'''

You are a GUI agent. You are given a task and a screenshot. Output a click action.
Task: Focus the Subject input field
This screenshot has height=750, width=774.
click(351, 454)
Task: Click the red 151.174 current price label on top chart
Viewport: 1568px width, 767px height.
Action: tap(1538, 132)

'''

WHAT YOU SHOULD DO:
Reply with an exact copy of the lines running from the one containing "Task: Click the" through the end of the entries above, both ends included.

RESULT OF THIS EXERCISE:
Task: Click the red 151.174 current price label on top chart
Viewport: 1568px width, 767px height.
Action: tap(1538, 132)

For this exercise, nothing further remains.